SUPPLIED ENTRIES: Begin
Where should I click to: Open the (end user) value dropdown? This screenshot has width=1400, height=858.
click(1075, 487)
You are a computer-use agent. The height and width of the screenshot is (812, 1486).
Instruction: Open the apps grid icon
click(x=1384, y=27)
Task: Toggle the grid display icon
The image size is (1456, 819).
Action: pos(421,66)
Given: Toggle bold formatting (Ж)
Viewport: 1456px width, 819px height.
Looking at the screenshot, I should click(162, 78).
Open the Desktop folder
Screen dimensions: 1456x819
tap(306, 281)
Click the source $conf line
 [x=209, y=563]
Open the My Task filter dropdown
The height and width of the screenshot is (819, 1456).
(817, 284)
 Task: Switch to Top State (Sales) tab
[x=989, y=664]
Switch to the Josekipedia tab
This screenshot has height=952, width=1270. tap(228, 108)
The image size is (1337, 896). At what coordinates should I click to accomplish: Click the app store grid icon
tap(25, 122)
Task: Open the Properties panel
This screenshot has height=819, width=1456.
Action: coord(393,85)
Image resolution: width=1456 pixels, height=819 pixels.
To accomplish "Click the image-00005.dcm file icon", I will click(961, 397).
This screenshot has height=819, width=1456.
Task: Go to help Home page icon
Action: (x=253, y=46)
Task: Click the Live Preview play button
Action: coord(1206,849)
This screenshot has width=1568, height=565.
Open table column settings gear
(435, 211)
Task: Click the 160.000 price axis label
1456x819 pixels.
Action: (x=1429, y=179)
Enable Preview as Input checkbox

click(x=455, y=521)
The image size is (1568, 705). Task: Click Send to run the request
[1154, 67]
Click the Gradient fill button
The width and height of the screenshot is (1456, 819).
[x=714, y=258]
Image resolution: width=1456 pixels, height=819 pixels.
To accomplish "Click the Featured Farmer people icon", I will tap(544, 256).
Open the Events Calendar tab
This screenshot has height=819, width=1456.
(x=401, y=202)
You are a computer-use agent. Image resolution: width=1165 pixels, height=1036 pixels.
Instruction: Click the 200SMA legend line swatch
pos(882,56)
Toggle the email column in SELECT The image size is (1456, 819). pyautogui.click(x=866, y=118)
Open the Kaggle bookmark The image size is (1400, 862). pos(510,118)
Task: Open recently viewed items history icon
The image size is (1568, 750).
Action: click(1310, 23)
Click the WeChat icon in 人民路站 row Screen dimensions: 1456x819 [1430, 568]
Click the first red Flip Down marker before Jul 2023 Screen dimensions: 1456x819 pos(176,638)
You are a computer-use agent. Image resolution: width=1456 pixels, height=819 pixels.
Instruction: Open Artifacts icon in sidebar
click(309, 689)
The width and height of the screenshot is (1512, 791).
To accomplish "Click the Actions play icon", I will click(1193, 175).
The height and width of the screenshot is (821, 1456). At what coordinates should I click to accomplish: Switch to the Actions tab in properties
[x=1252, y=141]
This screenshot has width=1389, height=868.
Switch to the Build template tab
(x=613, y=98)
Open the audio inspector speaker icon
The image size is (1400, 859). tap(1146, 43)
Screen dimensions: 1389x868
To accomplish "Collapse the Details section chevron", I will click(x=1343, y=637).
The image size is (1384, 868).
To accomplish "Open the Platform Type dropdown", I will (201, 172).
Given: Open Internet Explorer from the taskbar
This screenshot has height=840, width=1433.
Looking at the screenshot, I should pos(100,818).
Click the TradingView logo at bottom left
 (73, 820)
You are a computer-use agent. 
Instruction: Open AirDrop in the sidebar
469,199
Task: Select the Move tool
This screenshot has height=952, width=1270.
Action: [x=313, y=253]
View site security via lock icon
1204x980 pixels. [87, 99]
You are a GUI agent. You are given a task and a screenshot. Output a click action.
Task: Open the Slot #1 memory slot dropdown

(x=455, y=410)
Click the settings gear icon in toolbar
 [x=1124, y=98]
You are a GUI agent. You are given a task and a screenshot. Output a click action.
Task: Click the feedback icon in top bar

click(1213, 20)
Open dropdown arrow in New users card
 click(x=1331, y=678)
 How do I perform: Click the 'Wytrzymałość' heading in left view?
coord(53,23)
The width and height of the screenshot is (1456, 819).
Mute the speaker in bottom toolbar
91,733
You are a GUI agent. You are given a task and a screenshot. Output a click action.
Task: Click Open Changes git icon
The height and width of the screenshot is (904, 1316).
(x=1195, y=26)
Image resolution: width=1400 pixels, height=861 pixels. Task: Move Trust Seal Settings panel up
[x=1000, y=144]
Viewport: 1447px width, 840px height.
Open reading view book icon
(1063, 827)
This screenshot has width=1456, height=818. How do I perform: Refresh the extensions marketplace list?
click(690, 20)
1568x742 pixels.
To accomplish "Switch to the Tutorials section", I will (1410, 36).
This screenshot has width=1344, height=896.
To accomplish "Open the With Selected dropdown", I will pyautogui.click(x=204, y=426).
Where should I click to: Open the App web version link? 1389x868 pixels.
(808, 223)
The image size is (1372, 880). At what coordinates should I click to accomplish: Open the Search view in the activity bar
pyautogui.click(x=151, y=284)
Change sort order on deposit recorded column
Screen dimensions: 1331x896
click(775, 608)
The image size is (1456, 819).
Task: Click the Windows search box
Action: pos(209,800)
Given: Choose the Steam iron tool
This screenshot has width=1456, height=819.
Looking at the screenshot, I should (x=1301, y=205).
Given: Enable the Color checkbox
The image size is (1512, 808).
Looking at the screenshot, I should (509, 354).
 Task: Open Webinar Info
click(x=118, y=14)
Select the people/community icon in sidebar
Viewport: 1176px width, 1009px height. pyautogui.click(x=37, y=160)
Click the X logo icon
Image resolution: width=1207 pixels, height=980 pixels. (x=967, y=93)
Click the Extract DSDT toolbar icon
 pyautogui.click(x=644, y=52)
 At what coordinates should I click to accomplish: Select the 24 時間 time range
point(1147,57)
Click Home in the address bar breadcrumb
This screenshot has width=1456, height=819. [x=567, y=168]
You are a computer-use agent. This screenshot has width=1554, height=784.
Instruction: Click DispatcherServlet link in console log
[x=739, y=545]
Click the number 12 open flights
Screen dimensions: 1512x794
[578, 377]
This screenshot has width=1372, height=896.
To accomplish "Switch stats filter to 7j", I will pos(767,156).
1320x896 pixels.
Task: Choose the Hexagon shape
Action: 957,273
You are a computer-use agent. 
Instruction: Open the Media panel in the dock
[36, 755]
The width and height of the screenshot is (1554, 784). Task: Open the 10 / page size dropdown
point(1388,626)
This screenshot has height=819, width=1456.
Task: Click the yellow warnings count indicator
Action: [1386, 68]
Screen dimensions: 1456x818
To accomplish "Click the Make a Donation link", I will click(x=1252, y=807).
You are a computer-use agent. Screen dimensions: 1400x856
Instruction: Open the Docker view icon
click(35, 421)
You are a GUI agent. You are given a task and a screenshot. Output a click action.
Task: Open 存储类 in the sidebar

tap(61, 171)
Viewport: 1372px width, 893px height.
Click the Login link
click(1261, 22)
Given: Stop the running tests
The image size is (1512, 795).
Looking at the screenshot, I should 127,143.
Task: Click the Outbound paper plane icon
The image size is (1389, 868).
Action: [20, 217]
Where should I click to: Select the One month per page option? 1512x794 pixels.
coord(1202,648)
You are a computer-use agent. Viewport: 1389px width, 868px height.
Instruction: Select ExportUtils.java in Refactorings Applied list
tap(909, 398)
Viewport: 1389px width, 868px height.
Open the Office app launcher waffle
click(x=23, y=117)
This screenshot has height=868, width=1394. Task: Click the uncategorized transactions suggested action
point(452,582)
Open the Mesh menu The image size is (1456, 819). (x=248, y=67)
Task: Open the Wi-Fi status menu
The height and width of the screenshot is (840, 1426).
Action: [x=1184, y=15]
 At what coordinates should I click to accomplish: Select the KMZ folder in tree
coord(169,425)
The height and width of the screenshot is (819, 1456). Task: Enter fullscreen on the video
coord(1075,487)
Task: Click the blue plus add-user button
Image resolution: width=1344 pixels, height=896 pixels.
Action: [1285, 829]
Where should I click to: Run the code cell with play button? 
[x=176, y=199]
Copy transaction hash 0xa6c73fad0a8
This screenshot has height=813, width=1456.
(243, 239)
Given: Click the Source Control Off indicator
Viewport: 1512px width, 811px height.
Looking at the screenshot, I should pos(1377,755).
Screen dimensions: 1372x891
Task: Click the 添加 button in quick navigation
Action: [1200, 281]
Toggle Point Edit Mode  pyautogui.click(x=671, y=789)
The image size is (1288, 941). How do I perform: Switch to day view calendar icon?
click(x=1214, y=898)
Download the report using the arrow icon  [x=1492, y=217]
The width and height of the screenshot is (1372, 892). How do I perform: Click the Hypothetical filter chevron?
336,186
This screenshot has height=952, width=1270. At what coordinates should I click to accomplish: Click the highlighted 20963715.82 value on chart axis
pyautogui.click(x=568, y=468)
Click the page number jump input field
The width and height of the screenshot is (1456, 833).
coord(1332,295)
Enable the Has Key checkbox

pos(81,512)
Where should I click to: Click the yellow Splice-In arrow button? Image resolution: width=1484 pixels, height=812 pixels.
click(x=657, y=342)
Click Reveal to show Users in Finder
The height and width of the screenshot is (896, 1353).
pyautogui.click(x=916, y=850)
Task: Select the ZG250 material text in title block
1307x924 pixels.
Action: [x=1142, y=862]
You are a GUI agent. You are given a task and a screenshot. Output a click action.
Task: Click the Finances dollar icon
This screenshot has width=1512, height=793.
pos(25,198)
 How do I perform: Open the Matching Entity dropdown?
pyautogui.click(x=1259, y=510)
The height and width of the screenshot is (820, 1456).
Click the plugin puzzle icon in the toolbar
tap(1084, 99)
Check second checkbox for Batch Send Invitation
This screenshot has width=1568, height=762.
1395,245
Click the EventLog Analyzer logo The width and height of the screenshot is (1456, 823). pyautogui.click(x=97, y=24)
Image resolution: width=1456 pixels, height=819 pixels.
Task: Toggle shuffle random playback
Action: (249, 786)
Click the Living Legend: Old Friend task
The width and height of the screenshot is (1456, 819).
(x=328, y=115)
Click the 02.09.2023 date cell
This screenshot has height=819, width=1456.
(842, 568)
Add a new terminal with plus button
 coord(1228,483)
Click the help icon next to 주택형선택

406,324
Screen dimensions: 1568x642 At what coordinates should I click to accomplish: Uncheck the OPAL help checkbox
SUPPLIED ENTRIES: End
Your task for the entries above: copy exactly the span starting with the line with "Viewport: 1456px width, 819px height." and going on through the line with "The width and height of the screenshot is (1512, 791).", both lines included, and nothing else.

| REPLY |
Viewport: 1456px width, 819px height.
Looking at the screenshot, I should click(162, 78).
Open the Desktop folder
Screen dimensions: 1456x819
tap(306, 281)
Click the source $conf line
 [x=209, y=563]
Open the My Task filter dropdown
The height and width of the screenshot is (819, 1456).
(817, 284)
 Task: Switch to Top State (Sales) tab
[x=989, y=664]
Switch to the Josekipedia tab
This screenshot has height=952, width=1270. tap(228, 108)
The image size is (1337, 896). At what coordinates should I click to accomplish: Click the app store grid icon
tap(25, 122)
Task: Open the Properties panel
This screenshot has height=819, width=1456.
Action: coord(393,85)
Image resolution: width=1456 pixels, height=819 pixels.
To accomplish "Click the image-00005.dcm file icon", I will click(961, 397).
This screenshot has height=819, width=1456.
Task: Go to help Home page icon
Action: (x=253, y=46)
Task: Click the Live Preview play button
Action: coord(1206,849)
This screenshot has width=1568, height=565.
Open table column settings gear
(435, 211)
Task: Click the 160.000 price axis label
1456x819 pixels.
Action: (x=1429, y=179)
Enable Preview as Input checkbox

click(x=455, y=521)
The image size is (1568, 705). Task: Click Send to run the request
[1154, 67]
Click the Gradient fill button
The width and height of the screenshot is (1456, 819).
[x=714, y=258]
Image resolution: width=1456 pixels, height=819 pixels.
To accomplish "Click the Featured Farmer people icon", I will tap(544, 256).
Open the Events Calendar tab
This screenshot has height=819, width=1456.
(x=401, y=202)
You are a computer-use agent. Image resolution: width=1165 pixels, height=1036 pixels.
Instruction: Click the 200SMA legend line swatch
pos(882,56)
Toggle the email column in SELECT The image size is (1456, 819). pyautogui.click(x=866, y=118)
Open the Kaggle bookmark The image size is (1400, 862). pos(510,118)
Task: Open recently viewed items history icon
The image size is (1568, 750).
Action: click(1310, 23)
Click the WeChat icon in 人民路站 row Screen dimensions: 1456x819 [1430, 568]
Click the first red Flip Down marker before Jul 2023 Screen dimensions: 1456x819 pos(176,638)
You are a computer-use agent. Image resolution: width=1456 pixels, height=819 pixels.
Instruction: Open Artifacts icon in sidebar
click(309, 689)
The width and height of the screenshot is (1512, 791).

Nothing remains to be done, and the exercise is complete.